Task: Will you return, word for word, only the lines from the top of the data below down to and including the one with "Go to the Firefox"?

● ● ●

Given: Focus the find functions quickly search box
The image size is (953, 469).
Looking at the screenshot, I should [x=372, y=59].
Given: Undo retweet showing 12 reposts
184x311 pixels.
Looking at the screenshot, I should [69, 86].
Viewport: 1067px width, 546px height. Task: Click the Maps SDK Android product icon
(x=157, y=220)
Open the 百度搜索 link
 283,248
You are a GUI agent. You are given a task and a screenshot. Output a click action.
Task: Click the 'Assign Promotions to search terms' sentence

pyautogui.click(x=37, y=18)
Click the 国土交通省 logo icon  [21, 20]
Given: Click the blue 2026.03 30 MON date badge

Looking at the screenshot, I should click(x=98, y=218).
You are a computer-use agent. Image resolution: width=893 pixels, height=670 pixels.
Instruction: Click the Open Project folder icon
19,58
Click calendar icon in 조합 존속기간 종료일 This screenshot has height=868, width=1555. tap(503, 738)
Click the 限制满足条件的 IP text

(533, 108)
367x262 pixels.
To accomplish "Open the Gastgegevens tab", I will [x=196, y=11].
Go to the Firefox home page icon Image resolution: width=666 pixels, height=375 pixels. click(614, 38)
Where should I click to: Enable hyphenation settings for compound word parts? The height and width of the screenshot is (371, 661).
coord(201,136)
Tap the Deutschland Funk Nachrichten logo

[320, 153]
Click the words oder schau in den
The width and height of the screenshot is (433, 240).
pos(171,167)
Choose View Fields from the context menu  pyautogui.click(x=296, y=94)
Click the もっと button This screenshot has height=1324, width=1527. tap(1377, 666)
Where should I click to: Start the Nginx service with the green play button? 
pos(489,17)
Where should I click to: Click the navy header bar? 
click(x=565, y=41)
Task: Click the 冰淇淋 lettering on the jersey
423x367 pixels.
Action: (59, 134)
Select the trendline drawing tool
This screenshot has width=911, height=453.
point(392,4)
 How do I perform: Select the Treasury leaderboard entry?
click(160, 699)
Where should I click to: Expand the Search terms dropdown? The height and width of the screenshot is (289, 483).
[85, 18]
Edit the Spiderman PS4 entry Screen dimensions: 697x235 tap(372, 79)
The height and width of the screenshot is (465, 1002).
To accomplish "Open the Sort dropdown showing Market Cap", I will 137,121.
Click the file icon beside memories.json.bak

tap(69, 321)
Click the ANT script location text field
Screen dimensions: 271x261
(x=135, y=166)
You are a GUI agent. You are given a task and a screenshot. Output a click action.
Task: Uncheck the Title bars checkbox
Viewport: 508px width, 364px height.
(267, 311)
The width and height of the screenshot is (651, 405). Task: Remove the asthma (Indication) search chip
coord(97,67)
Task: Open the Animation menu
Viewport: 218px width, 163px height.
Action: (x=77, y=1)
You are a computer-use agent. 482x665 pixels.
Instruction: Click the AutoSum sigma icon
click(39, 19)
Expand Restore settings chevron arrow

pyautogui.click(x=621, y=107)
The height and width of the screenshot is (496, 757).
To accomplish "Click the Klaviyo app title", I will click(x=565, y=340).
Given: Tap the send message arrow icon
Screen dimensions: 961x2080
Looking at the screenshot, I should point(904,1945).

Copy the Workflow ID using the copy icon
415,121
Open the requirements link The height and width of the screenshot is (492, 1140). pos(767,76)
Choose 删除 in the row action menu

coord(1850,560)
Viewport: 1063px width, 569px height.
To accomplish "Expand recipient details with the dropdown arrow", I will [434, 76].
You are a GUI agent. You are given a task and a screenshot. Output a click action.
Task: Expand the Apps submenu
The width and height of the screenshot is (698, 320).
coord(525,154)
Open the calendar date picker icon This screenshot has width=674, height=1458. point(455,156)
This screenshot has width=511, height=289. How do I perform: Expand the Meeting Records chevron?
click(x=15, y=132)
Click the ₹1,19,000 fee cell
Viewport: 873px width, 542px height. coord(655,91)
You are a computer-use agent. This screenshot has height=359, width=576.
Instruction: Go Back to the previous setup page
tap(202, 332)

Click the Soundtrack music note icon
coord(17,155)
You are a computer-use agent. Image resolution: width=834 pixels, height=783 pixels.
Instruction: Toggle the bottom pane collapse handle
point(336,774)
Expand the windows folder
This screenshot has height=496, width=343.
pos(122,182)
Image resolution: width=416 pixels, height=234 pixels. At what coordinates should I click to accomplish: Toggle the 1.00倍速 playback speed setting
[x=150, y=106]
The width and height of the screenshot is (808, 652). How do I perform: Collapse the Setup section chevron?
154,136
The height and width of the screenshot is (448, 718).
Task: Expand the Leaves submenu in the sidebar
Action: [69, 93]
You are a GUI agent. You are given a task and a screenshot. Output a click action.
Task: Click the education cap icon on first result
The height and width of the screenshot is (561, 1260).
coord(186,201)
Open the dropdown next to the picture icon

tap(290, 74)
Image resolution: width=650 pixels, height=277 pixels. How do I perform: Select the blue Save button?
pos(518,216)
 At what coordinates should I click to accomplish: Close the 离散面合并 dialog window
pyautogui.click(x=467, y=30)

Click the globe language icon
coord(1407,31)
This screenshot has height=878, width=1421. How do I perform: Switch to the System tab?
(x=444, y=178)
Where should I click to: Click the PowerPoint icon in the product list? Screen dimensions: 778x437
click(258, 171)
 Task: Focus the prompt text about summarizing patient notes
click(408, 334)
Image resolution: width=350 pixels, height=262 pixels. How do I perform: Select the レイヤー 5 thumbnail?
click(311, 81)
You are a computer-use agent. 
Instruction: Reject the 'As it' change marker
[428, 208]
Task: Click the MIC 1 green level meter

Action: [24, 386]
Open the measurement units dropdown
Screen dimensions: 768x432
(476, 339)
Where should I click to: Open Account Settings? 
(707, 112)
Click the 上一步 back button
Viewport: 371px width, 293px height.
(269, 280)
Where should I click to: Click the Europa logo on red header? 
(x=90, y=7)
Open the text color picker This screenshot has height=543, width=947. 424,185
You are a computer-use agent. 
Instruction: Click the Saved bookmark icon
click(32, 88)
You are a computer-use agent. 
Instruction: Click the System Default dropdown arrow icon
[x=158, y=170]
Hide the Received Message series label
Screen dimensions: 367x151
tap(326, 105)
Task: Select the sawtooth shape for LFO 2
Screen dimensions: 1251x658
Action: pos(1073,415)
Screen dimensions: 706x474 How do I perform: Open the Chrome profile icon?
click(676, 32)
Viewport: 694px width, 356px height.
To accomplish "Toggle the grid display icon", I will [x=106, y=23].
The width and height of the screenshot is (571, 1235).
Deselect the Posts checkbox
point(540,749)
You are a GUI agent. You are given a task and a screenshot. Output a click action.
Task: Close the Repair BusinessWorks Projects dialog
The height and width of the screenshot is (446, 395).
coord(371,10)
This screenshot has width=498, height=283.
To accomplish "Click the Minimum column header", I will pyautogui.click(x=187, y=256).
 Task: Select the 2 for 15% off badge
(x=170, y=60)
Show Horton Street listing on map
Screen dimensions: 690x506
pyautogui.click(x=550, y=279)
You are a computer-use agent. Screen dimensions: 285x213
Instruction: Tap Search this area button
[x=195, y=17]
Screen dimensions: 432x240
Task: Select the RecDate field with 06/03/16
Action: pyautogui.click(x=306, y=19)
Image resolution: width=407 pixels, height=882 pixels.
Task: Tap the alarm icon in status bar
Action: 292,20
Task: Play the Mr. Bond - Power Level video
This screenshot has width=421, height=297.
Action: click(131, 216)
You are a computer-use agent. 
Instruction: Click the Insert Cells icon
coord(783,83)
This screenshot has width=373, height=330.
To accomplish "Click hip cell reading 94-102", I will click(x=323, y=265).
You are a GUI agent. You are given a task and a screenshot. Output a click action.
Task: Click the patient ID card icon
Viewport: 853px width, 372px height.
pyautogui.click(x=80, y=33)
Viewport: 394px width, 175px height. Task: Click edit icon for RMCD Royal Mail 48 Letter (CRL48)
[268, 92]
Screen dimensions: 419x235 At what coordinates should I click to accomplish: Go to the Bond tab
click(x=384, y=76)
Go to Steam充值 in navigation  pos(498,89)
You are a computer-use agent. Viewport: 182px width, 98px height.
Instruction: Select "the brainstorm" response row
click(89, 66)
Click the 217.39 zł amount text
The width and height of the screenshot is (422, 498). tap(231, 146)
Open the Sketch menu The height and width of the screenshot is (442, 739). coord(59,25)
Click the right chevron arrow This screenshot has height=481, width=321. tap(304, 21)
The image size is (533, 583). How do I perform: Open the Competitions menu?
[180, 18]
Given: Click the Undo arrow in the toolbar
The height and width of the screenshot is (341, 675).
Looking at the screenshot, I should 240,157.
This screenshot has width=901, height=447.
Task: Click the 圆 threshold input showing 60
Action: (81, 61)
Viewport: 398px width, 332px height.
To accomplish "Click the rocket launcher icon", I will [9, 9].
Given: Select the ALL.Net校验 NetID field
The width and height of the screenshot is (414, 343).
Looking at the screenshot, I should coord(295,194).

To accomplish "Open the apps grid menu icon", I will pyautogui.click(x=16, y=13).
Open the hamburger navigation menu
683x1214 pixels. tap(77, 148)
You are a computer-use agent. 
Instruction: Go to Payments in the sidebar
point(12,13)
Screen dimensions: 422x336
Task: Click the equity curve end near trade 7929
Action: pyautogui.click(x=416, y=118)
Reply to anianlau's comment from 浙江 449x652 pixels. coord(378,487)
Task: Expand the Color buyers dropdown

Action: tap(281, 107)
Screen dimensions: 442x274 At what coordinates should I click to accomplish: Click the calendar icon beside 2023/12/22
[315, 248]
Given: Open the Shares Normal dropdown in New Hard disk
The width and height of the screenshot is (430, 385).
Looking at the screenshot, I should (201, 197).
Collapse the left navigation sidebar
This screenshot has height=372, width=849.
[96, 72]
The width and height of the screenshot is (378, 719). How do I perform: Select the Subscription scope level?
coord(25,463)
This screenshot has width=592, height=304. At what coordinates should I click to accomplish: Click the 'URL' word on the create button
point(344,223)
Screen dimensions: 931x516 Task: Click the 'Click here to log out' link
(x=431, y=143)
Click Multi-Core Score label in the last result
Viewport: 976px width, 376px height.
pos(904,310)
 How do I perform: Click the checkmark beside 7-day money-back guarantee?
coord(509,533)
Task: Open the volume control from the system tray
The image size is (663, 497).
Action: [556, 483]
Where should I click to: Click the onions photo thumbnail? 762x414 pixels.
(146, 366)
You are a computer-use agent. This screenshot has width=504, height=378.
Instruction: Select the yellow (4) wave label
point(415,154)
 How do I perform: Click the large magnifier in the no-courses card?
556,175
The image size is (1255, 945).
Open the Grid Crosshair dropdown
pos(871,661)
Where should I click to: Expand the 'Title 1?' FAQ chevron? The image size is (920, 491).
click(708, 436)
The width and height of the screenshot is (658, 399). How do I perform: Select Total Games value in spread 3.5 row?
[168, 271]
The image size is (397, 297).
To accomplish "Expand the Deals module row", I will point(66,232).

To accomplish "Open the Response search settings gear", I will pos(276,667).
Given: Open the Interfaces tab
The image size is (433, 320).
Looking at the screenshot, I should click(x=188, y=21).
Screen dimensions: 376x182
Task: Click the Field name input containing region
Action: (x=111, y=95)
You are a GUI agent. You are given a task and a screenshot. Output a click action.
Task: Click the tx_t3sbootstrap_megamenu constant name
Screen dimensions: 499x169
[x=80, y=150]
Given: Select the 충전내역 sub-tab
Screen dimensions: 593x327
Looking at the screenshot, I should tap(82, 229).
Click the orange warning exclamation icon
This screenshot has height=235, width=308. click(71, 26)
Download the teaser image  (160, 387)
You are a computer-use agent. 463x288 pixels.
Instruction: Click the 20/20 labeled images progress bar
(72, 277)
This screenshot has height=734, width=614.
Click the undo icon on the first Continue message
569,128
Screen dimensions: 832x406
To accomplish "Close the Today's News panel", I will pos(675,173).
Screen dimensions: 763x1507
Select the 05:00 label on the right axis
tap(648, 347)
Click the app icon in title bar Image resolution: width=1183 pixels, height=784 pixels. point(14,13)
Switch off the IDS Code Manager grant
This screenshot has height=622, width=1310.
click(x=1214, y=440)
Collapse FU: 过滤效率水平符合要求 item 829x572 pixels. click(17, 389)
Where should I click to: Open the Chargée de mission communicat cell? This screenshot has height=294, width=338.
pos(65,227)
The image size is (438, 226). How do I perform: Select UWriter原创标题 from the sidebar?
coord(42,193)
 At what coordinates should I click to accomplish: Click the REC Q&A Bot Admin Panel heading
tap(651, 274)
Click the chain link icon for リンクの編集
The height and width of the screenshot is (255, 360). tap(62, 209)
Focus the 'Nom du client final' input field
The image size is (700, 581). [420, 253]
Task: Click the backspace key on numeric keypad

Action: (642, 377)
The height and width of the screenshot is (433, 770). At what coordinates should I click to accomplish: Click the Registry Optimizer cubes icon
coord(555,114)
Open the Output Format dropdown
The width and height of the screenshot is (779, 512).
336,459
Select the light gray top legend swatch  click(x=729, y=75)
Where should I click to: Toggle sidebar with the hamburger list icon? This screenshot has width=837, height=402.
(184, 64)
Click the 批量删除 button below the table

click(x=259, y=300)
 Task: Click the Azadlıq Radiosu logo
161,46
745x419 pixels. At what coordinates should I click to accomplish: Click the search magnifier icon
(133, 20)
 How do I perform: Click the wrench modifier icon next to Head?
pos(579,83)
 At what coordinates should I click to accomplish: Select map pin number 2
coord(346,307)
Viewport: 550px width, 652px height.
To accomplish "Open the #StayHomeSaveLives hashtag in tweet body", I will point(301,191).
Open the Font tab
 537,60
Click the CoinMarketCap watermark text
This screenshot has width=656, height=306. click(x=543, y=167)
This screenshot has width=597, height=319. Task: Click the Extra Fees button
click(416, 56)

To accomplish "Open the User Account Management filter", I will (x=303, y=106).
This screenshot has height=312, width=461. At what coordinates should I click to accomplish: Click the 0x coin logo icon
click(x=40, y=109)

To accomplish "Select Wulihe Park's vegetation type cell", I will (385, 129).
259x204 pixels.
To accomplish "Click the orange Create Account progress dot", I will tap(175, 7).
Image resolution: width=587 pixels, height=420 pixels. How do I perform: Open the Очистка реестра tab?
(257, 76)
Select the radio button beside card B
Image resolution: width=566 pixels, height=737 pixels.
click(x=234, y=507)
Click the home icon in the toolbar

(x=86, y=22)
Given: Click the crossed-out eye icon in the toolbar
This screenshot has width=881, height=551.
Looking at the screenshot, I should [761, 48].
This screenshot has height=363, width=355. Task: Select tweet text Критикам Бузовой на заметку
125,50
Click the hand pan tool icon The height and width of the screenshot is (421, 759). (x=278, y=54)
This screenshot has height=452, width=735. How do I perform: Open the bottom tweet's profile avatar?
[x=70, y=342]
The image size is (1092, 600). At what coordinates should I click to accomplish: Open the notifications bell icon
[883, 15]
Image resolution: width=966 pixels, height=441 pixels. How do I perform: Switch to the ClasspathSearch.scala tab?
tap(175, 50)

● ● ●

Expected output:
Given: Focus the find functions quickly search box
The image size is (953, 469).
Looking at the screenshot, I should [x=372, y=59].
Given: Undo retweet showing 12 reposts
184x311 pixels.
Looking at the screenshot, I should [69, 86].
Viewport: 1067px width, 546px height. Task: Click the Maps SDK Android product icon
(x=157, y=220)
Open the 百度搜索 link
 283,248
You are a GUI agent. You are given a task and a screenshot. Output a click action.
Task: Click the 'Assign Promotions to search terms' sentence

pyautogui.click(x=37, y=18)
Click the 国土交通省 logo icon  [21, 20]
Given: Click the blue 2026.03 30 MON date badge

Looking at the screenshot, I should click(x=98, y=218).
You are a computer-use agent. Image resolution: width=893 pixels, height=670 pixels.
Instruction: Click the Open Project folder icon
19,58
Click calendar icon in 조합 존속기간 종료일 This screenshot has height=868, width=1555. tap(503, 738)
Click the 限制满足条件的 IP text

(533, 108)
367x262 pixels.
To accomplish "Open the Gastgegevens tab", I will [x=196, y=11].
Go to the Firefox home page icon Image resolution: width=666 pixels, height=375 pixels. click(614, 38)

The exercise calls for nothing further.